February 2, 2009

A Covert Mea Culpa from Mankiw?

Greg Mankiw writes sensibly about not judging a president for “treating a single patient”. He then goes on to reference his own record as the chief economic adviser of a president:
Now some people may be tempted to read the above commentary and call it self-serving. After all, the economy looks pretty bad right now, so maybe I am trying to excuse President Bush and, indirectly, myself as one of his economic advisers.

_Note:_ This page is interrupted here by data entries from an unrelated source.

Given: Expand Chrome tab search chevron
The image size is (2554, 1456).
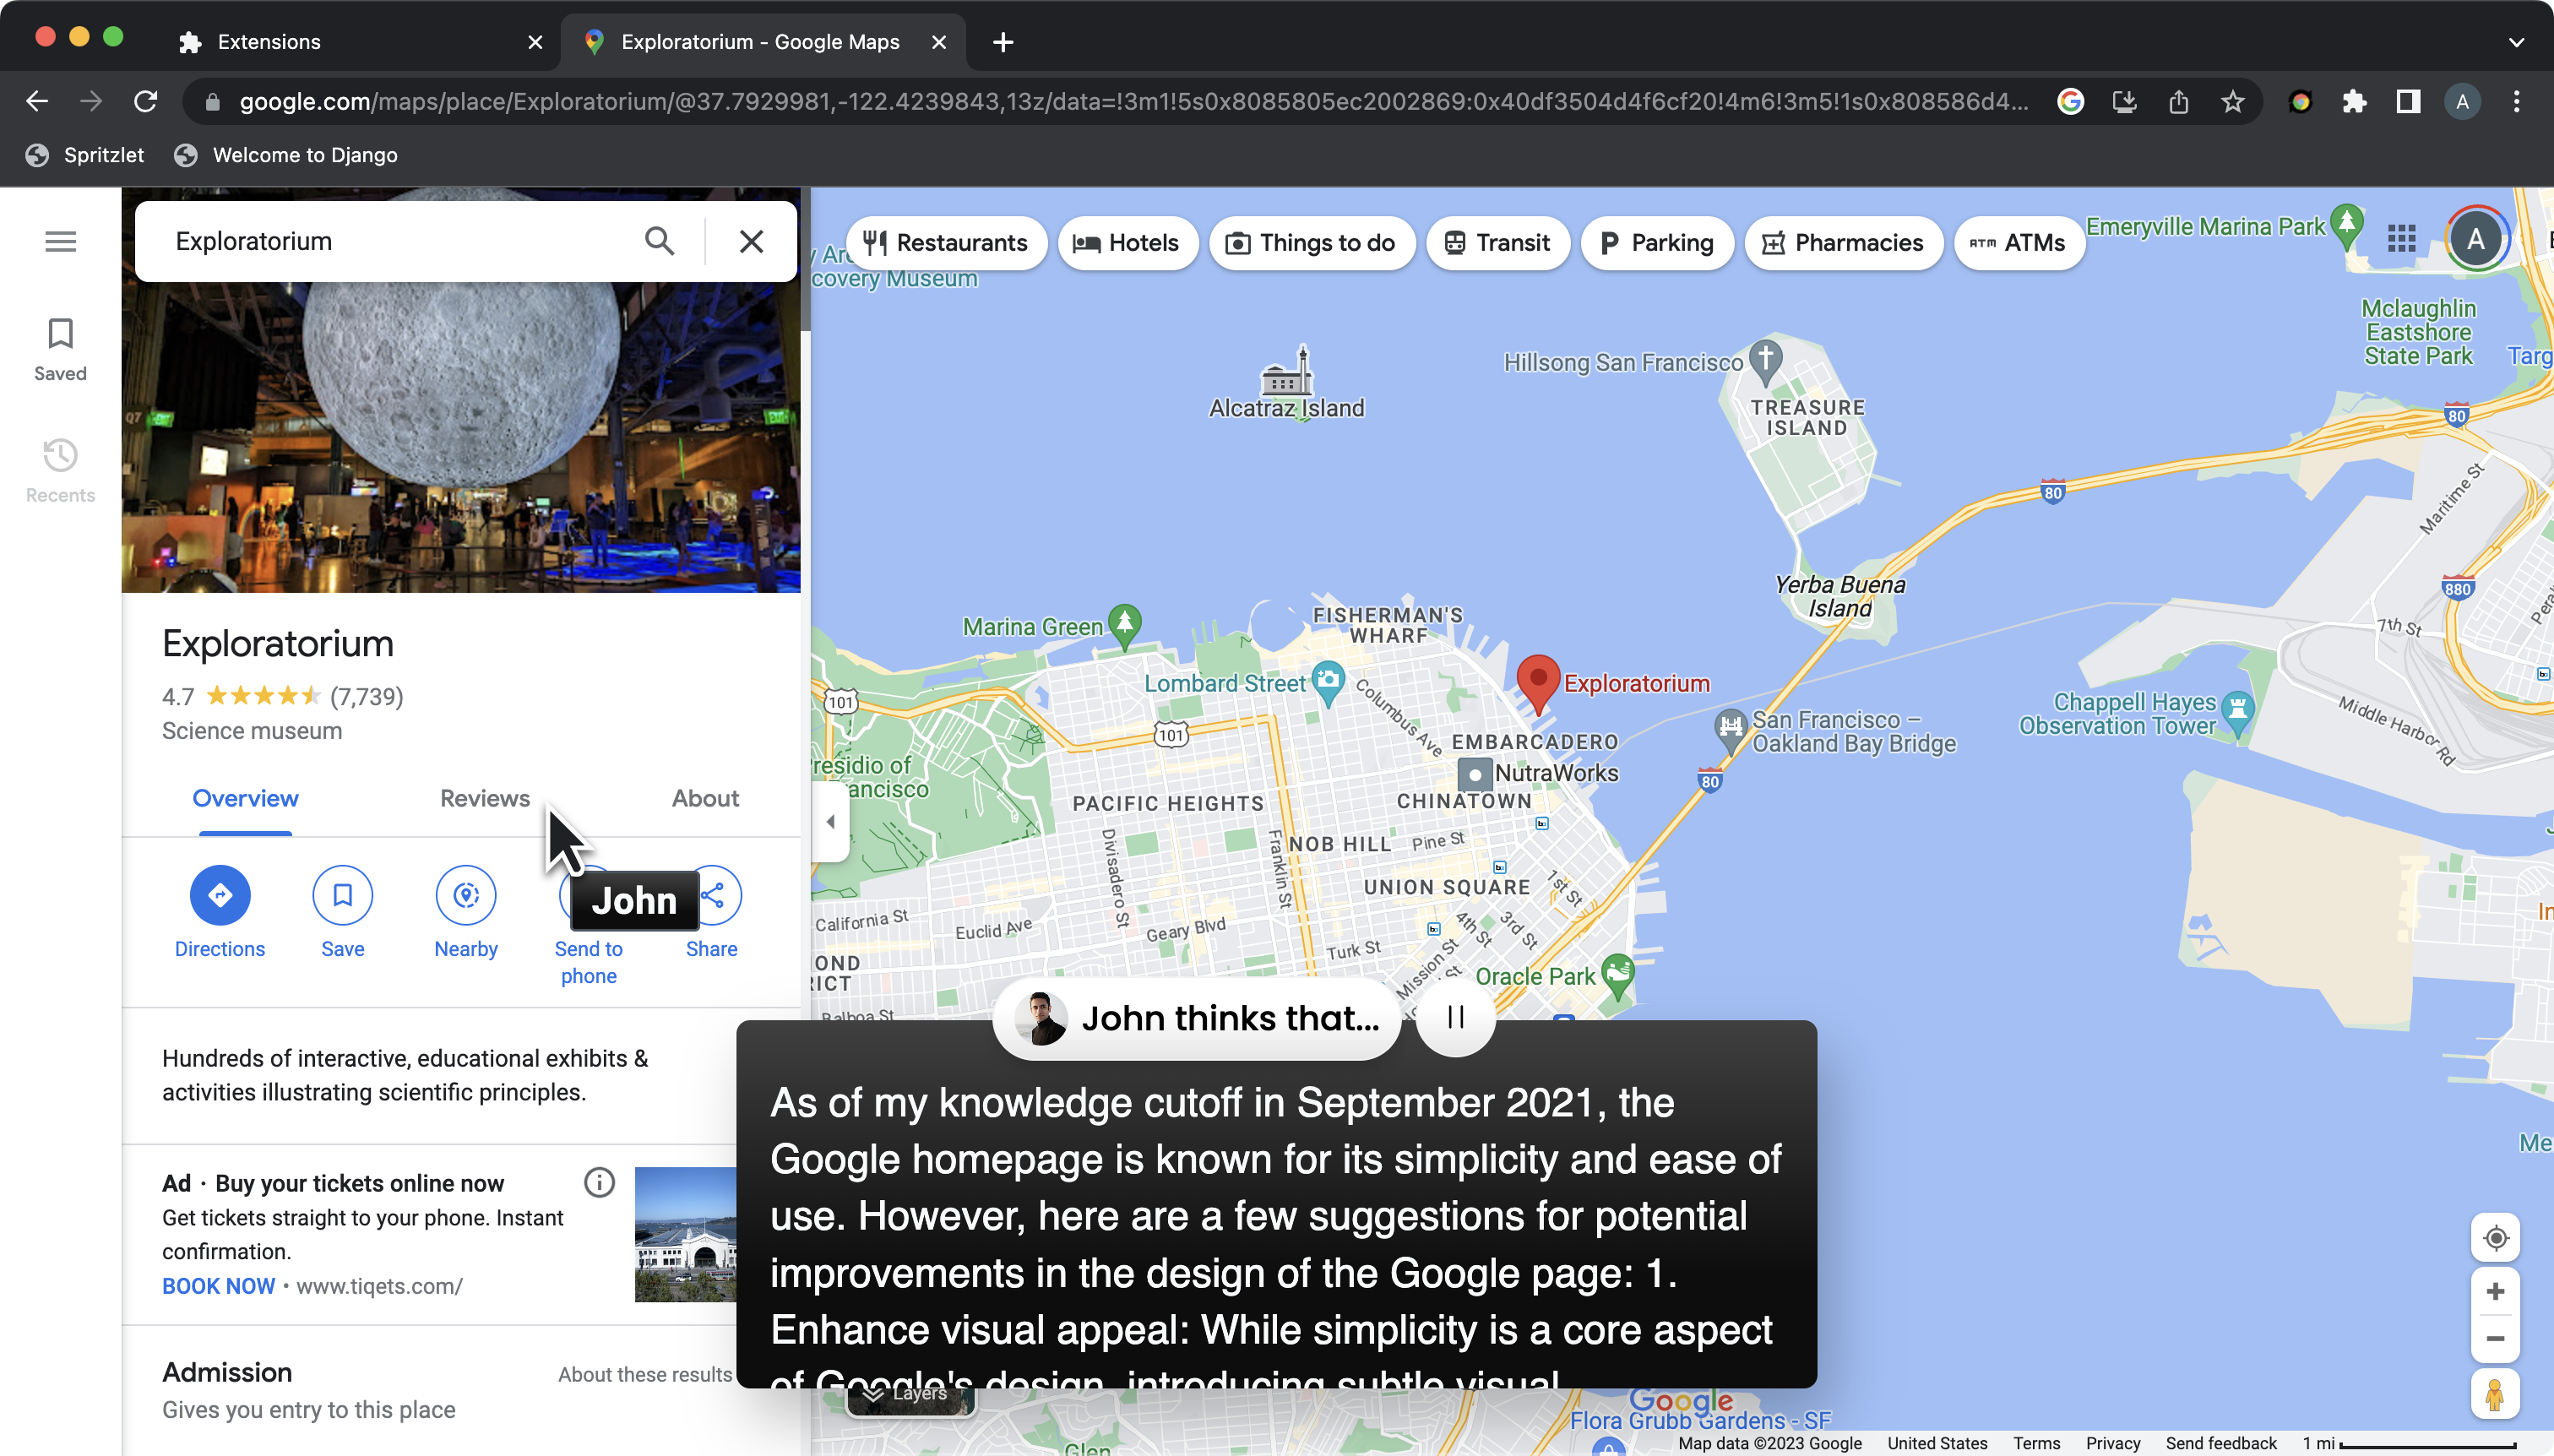Looking at the screenshot, I should [x=2516, y=42].
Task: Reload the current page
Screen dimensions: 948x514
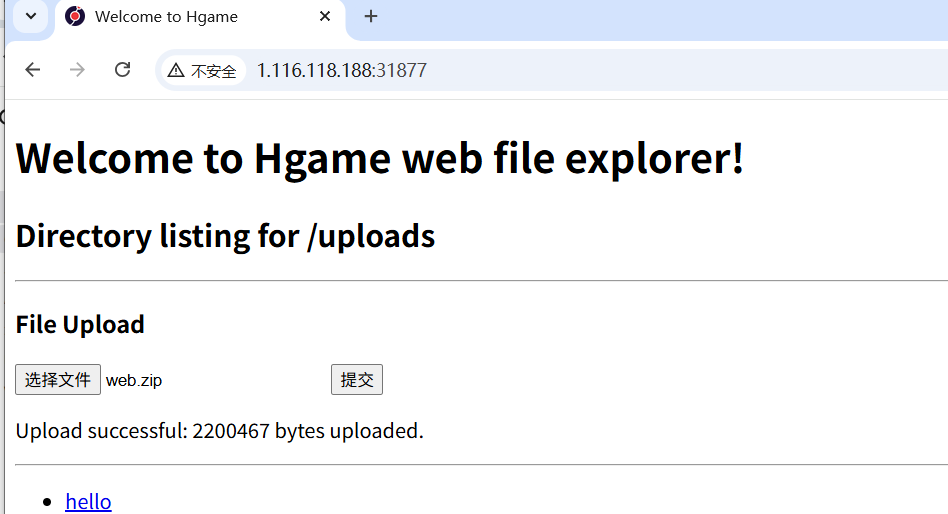Action: click(122, 70)
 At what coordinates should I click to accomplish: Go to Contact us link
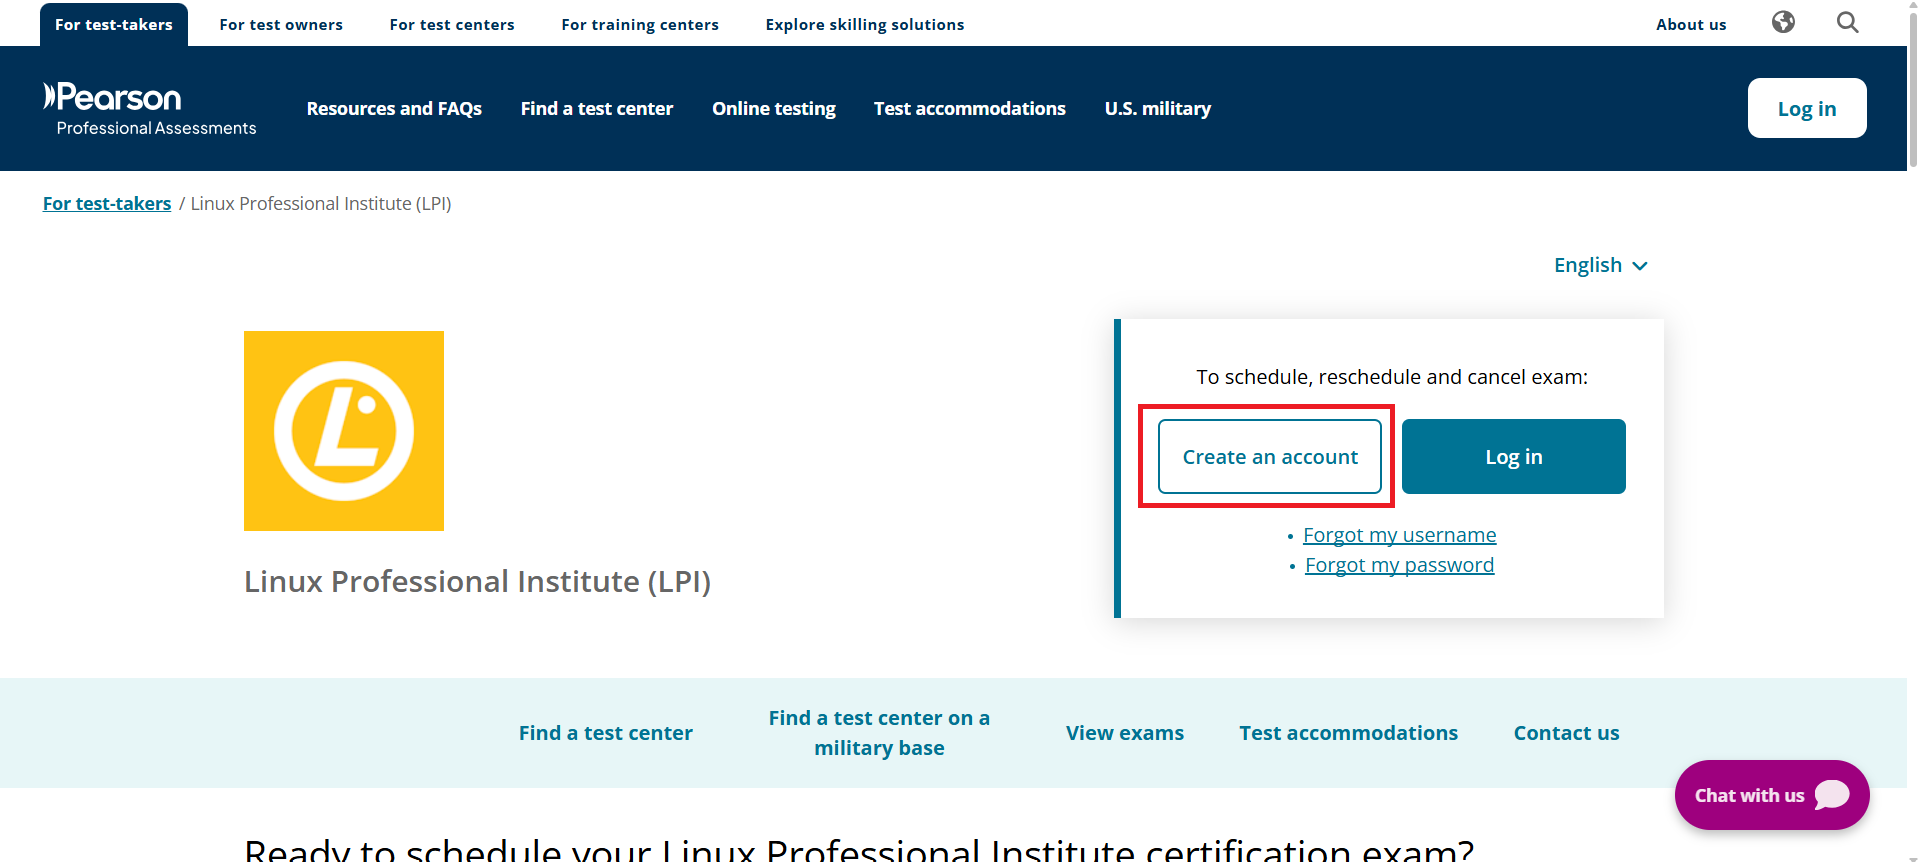tap(1566, 733)
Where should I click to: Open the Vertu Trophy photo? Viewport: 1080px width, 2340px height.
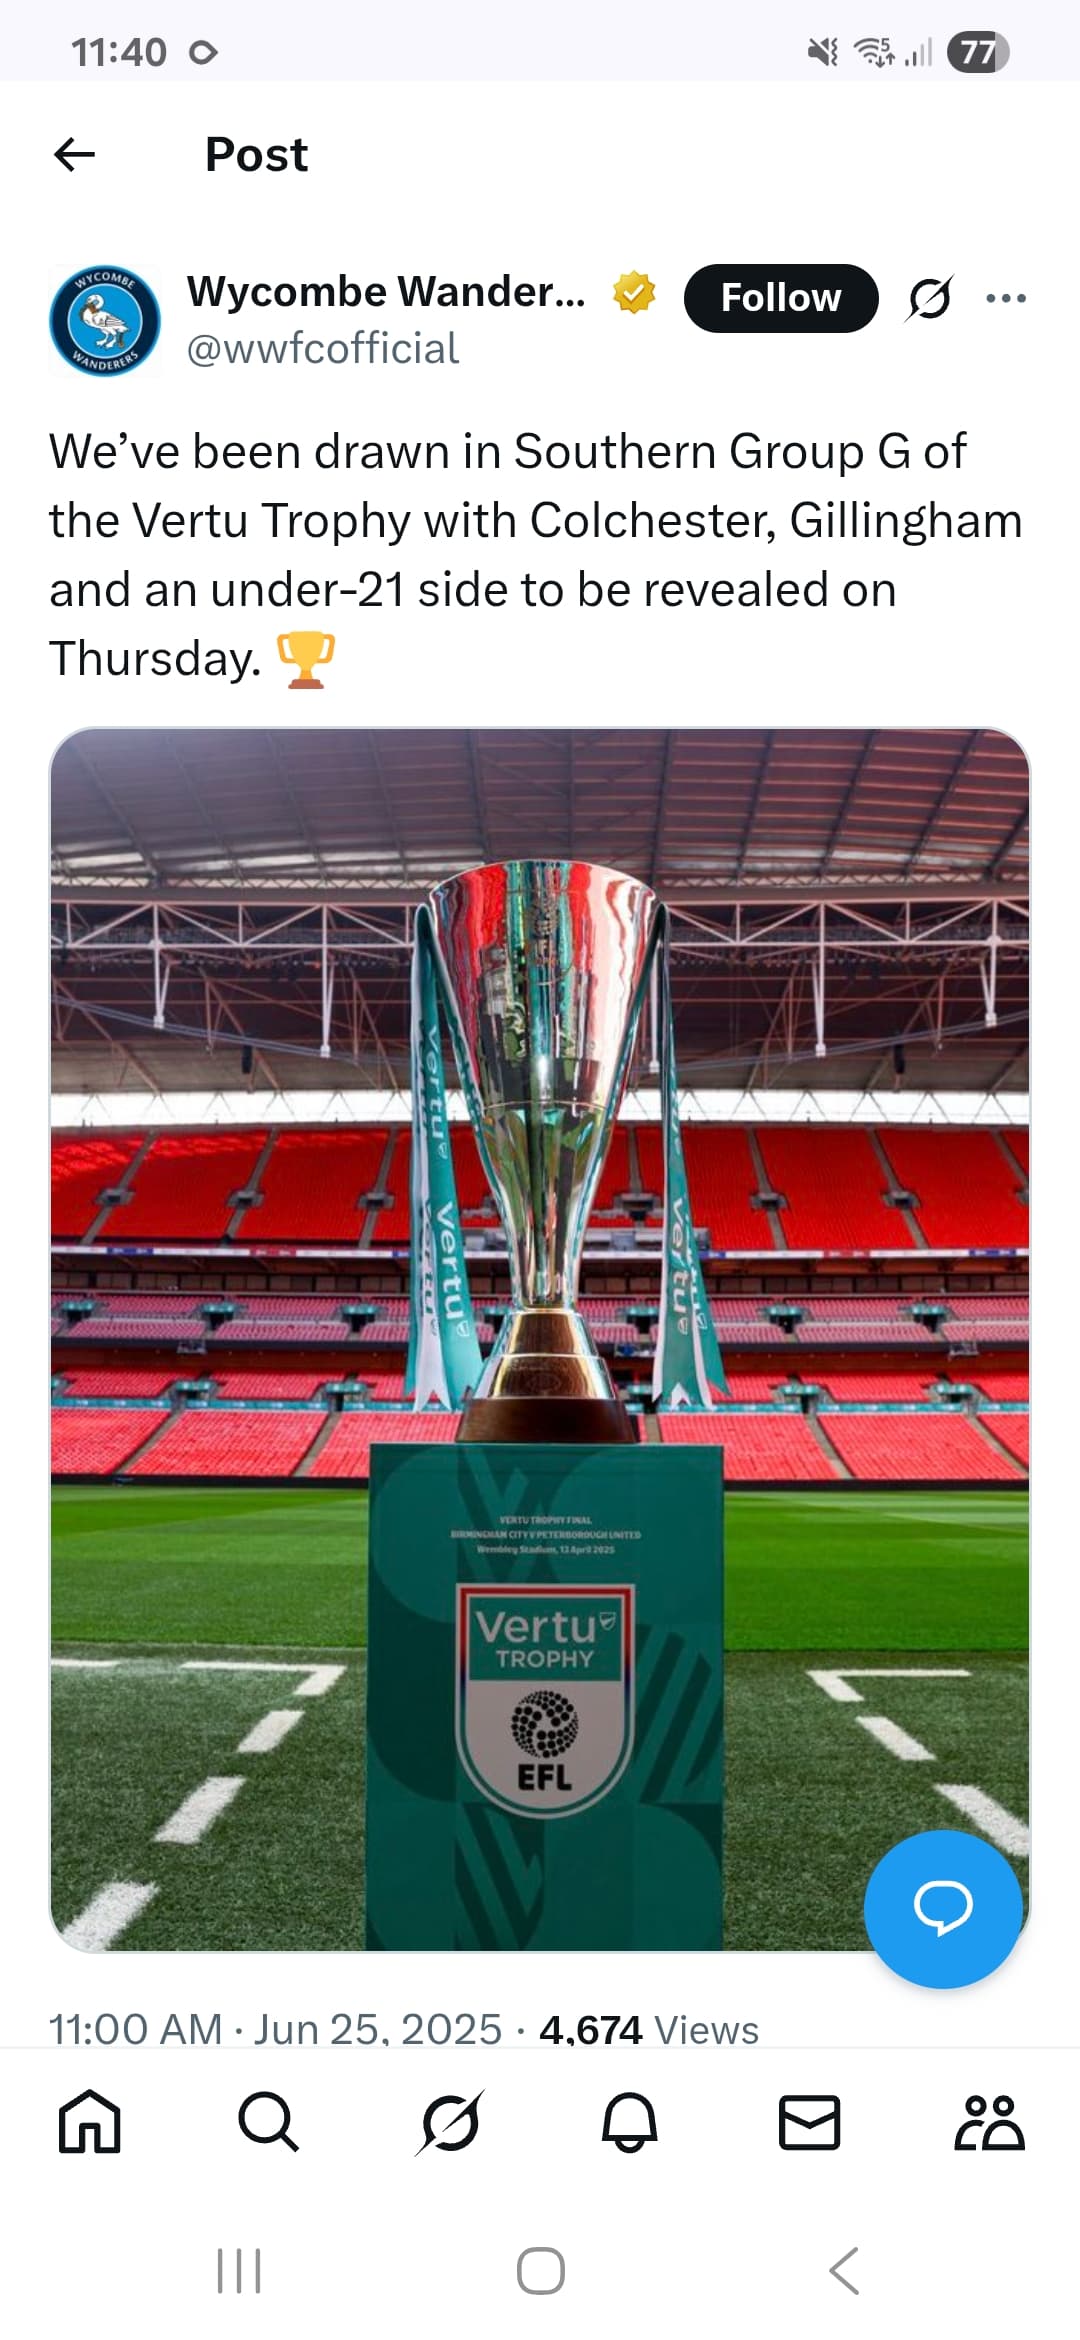[540, 1339]
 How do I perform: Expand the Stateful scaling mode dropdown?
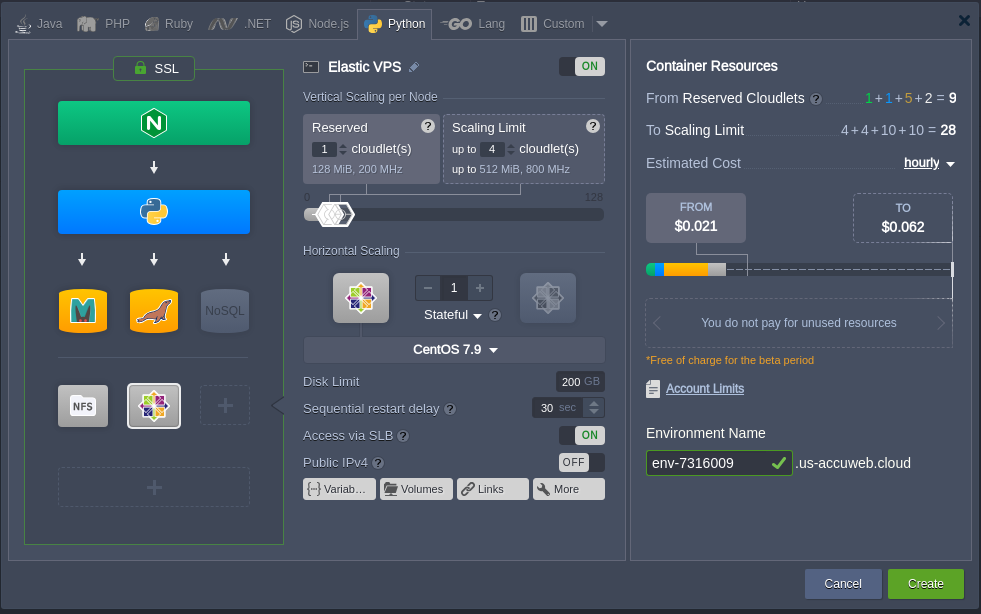coord(453,315)
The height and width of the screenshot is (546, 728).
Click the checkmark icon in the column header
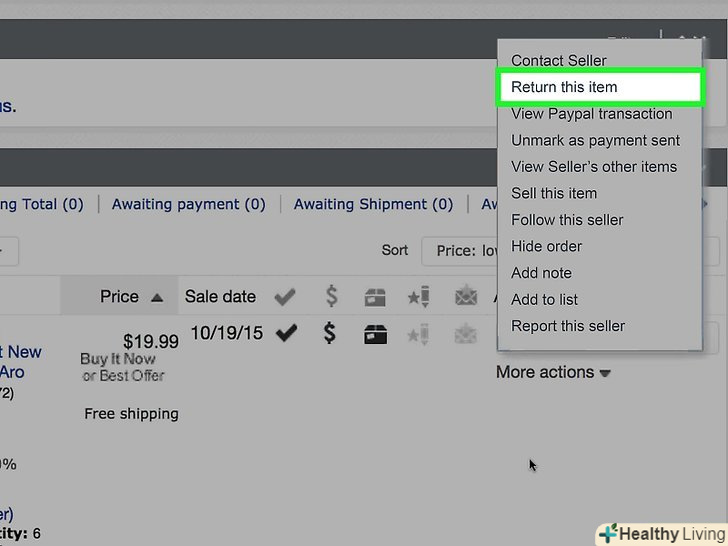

Not so. If you want to judge presidents and their economic advisers by outcomes, that would be all to my benefit. I arrived in Washington to head the CEA in February 2003 and left in February 2005. (Harvard has a two-year rule for faculty leave). During that time, the economy grew at a healthy annualized rate of 3.6 percent, and the unemployment rate fell half a percentage point. As judged by outcomes, I look pretty good! But I will be the first to admit that this argument is deeply silly.
Hmm. Those two years happen to coincide with the hottest period of growth for the housing/credit bubble. His policy advice led the president to adopt a position of minimal regulation. And this happened in the presence of incredibly loose monetary policy (largest sustained downward deviation from the Taylor rule in near history). This is the period that gave us the infamous 2-28 ARM.

I'm all for judging Mankiw (negatively) on his (bad) policy advice, instead of the temporary growth of a bubble. At least he seems to be a person of some intellectual honesty in pointing this out himself.

Update: The subprime teaser rate ARMs have been in existence long before 2003. However, the time period was an era of rapidly growing subprime ARM utilization and increasingly predatory lending practices.